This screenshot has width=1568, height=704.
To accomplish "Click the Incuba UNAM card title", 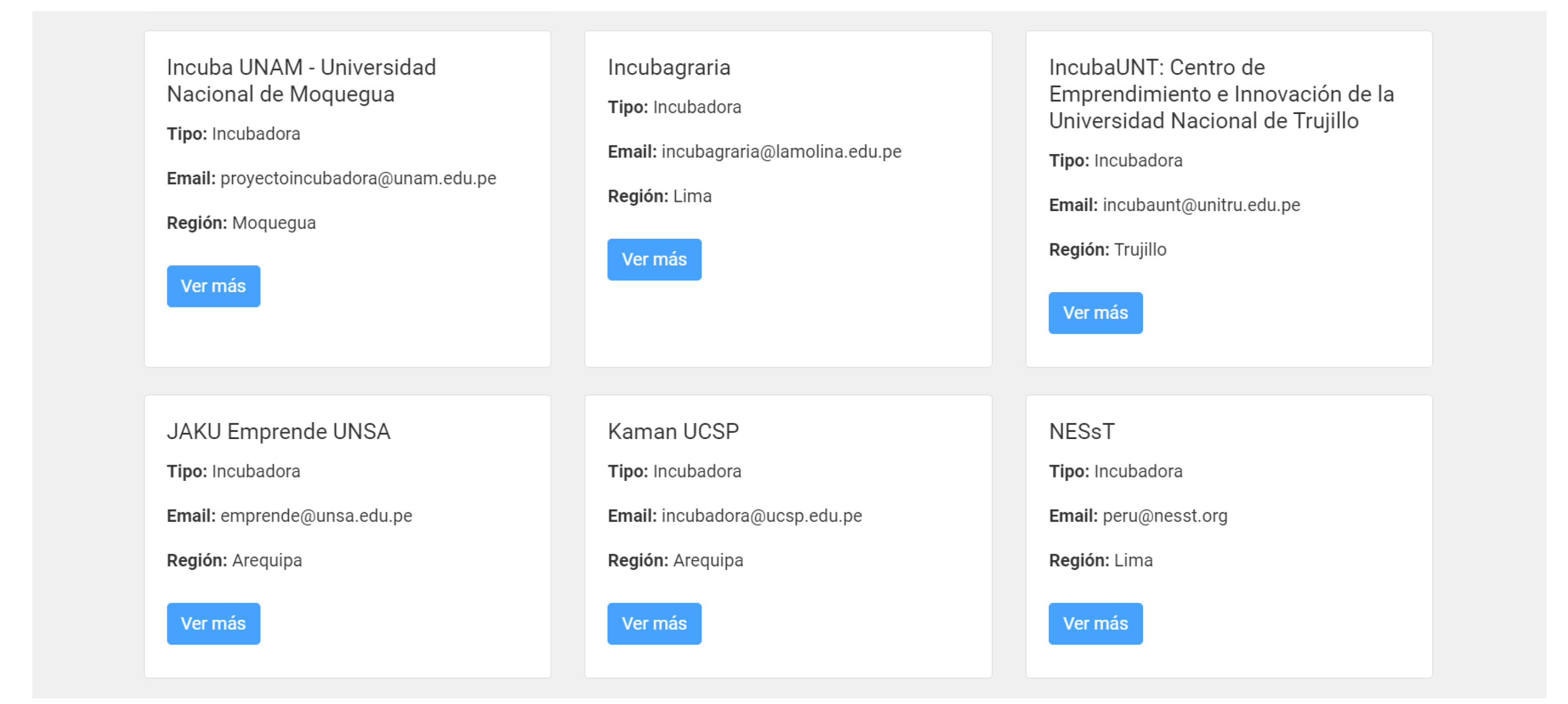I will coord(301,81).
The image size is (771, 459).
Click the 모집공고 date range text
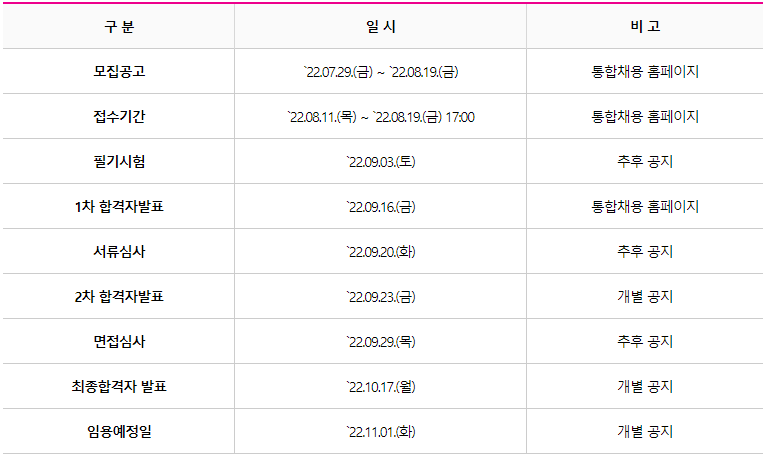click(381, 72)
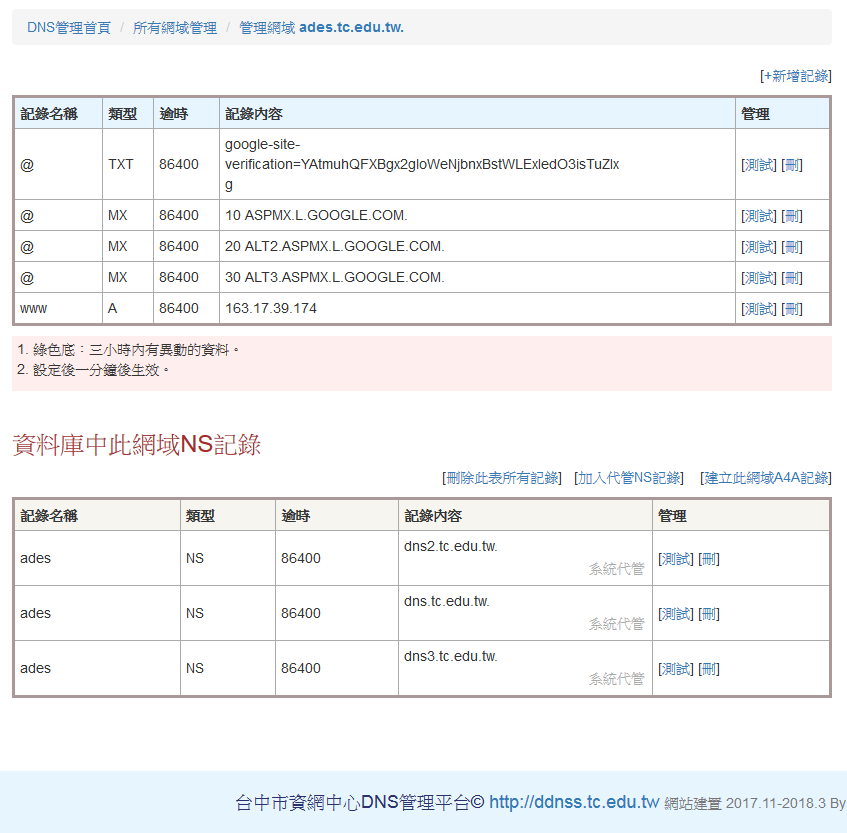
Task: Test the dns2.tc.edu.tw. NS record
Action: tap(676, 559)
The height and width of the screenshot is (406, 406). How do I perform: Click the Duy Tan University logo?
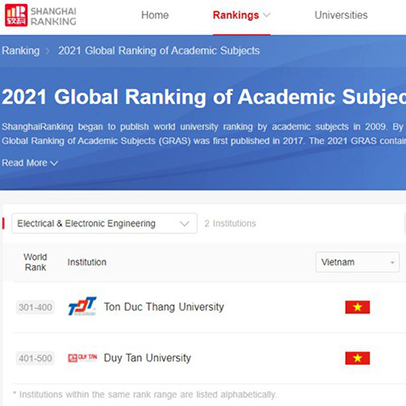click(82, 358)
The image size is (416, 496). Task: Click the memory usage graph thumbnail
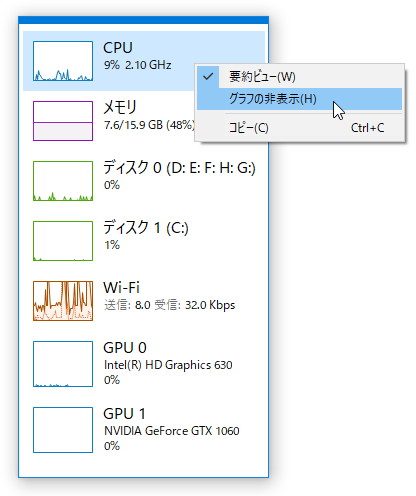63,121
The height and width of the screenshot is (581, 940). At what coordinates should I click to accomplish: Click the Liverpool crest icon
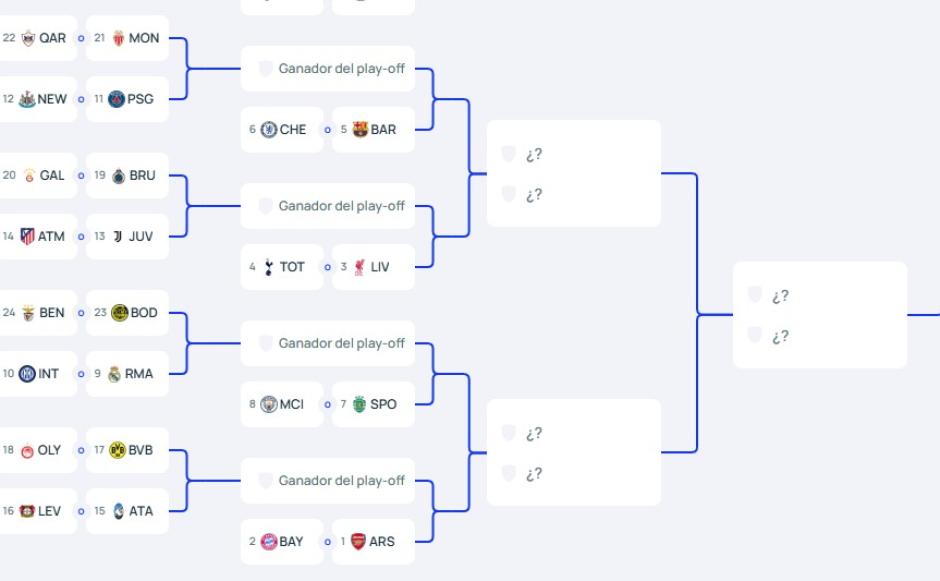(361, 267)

+++

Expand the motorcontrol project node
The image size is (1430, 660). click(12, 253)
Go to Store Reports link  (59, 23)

+++

Everything above from the line containing "Expand the motorcontrol project node" through the line containing "Go to Store" must be copied exactly. Nothing outside that range belongs in the answer.

Expand the motorcontrol project node
The image size is (1430, 660). click(12, 253)
Go to Store Reports link  (59, 23)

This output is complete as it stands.